Elle se faufila pourtant en dehors du lit qui grinça à chacun de ses mouvements. Erwan grogna avant de se retourner. Il se mit même à ronfler faisant sourire la jeune femme jusqu’aux joues.

Elle remit sa chemise de lin, son pantalon, ses bottes et n’oublia pas son bandeau qu’elle passa au-dessus de sa tête. Elle sortit de la chambre à pas de loup. Son compagnon dormait comme un loire et elle comptait bien le laisser se reposer alors qu’elle n’avait plus sommeil.

L’air était humide dans les couloirs de l’auberge. Les fenêtres ne fermaient plus comme à la construction du bâtiment et plusieurs carreaux n’avaient jamais été réparés après que des briques soient passées par là. Milia frissonna, et porta ses mains sur ses bras pour se réchauffer, se refusant de retourner chercher une veste.
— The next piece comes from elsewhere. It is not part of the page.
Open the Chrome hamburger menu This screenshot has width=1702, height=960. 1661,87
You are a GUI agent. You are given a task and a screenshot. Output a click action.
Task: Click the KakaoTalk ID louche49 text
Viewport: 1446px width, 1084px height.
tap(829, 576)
Dans la grande salle, seule une poignée d’hommes était installée. Assis près de la cheminée, ils profitaient de la chaleur qu’émettait le feu déjà ardent. La saison des pluies arrivait à sa fin et les beaux jours n’allaient pas tarder à montrer le bout de leur nez, pour autant, les matins restaient bien frais.

Milia leur fit un signe de la main qu’ils lui rendirent d’un mouvement de tête. Elle ne les connaissait pas vraiment. Ils naviguaient tous ensemble, or elle passait beaucoup plus de temps en l’air, profitant de la vue postée en haut des mâts, que sur le pont du navire. Les seuls qu’elle avait appris à connaître étaient les autres gabiers avec qui elle s'entraînait et les quelques amis proches d’Erwan.

À sa demande, on lui servit un verre de lait de Kelu. Ces étranges chèvres bicolores donnaient un lait naturellement sucré que Milia appréciait. Elle mangea un morceau de pain rassis. Il fallait dire que Bieran n’était pas réputé pour sa gastronomie.

— Il est rare de voir une femme au milieu de pirate, s’adressa à elle l’aubergiste. À mon époque, personne n’en aurait pris une à son bord encore moins une jolie fille.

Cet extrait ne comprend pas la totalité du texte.